New lighter touch inspections, which will slash the length of inspectors'
visits, will be introduced from this year.
David Miliband, the schools minister, foreshadowed the changes in a major speech setting out the Government's priorities for the year at the North of England conference in Belfast yesterday.
Full details of the shift, which are expected to include drastic pruning of the number of aspects of school life inspected, will be outlined by David Bell, the chief inspector, next month.
The shorter, sharper inspections will happen more frequently. At present, the average secondary school has an inspection involving 50 inspector days every six years.
Mr Miliband said the current arrangements had "served the education system well, but it is right to seek improvements that will deliver a sharper focus, lighter touch and clearer link to school improvement".
As the burden of inspection is lifted, schools will be required to carry out more rigorous self-evaluation, Mr Miliband suggested. He said: "The time is right to embed honest, hard-edged self-evaluation across the whole system."
In the Office for Standards in Education's proposals "a critical test of the strong school will be the quality of its self-evaluation and how it is used to raise standards".
Headteachers have complained that too many inspection reports are out of date. They have also been pressing for a more important role for self-evaluation.
Charles Clarke, Education Secretary, had hoped to make yesterday's annoucement but stayed in London to oversee the publication of the controversial top-up fees Bill.
Ministers have been concerned for some time to make inspection better value for money. Peter Housden, director general of the schools directorate in the Department for Education and Skills, raised the question in a speech to grammar-school heads last summer.
Pilots of the new inspections are expected to begin shortly.
A new framework for inspection was introduced only in September last year and the usual time between inspections was extended from four years to six.
Mr Miliband was expected to emphasise that ministers believe effective inspection and self-evaluation are the key to the achievement of their goal of "personalised learning" for all pupils.
The Government is hoping that this idea will transform secondary schools.
From this September, schools will have to offer every secondary pupil a "neogtiated individual learning plan". This will identify where each pupil is, set targets and lay down in detail how they are to be reached.
Mr Miliband was also due to announce that every secondary school will have a single, expert adviser, probably a serving or recently retired head who will "act as a critical friend and be authorised to agree the school's performance targets jointly on behalf of the DfES and the education authority". The scheme will be piloted shortly in at least five education authorities.
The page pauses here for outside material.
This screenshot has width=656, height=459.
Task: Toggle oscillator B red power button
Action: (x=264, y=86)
The plan aims to cut down the amount of bureaucracy and paperwork heads have to cope with.
Mr Miliband was expected to outline plans for the pilot of new profiles which would give a broader picture of schools and show how they perform in relation to other, similar schools.
Exam and test results would be published alongside the school's view of its priorities and performance and the profile should eventually replace the governors' annual report to parents.
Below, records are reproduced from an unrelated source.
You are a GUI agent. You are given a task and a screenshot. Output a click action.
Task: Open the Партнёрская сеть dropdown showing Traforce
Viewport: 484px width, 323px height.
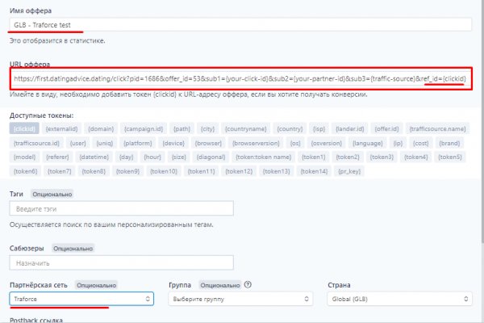[x=81, y=299]
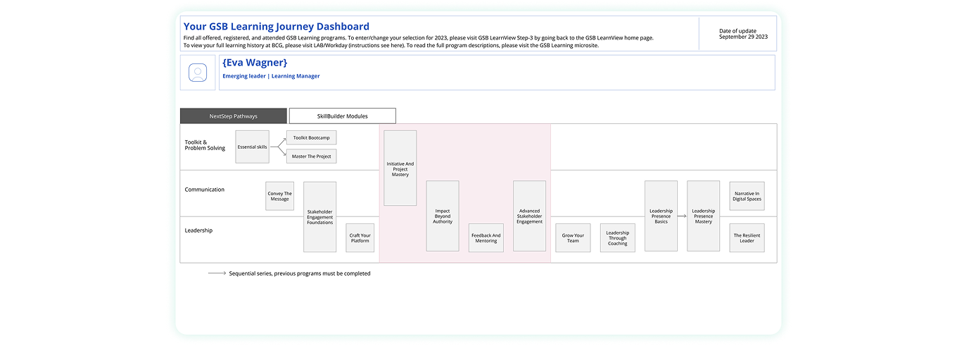Viewport: 957px width, 346px height.
Task: Open Initiative And Project Mastery program
Action: 400,168
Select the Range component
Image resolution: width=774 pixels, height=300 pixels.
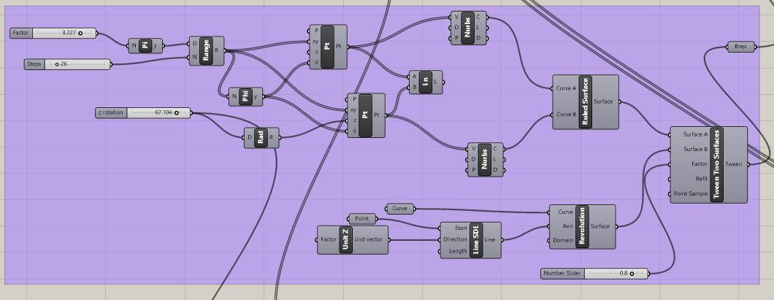[x=207, y=50]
Ministers have said that they are determined to keep performance tables for 11-year-olds in primary schools and for 14 and 16-year-olds in secondary schools, even though Scotland, Wales and Northern Ireland have stopped national publication of tables.
John Dunford, general secretary of the Secondary Heads Association, said the proposal to link inspection more closely with support for school improvement was long overdue.
"Mature school self-evaluation reports on performance across the board and it isn't necessary for external inspection to replicate this."
The conference, attended by 900 teachers and school leaders, also heard Professor Tim Brighouse, the commissioner for London, say that students should be charged an extra 10 per cent in top-up fees for each year they had spent in private education.
Cynthia Hall, new president of the Girls' Schools Association of independent girls schools, said many parents could barely afford the fees and all contributed to education through taxes.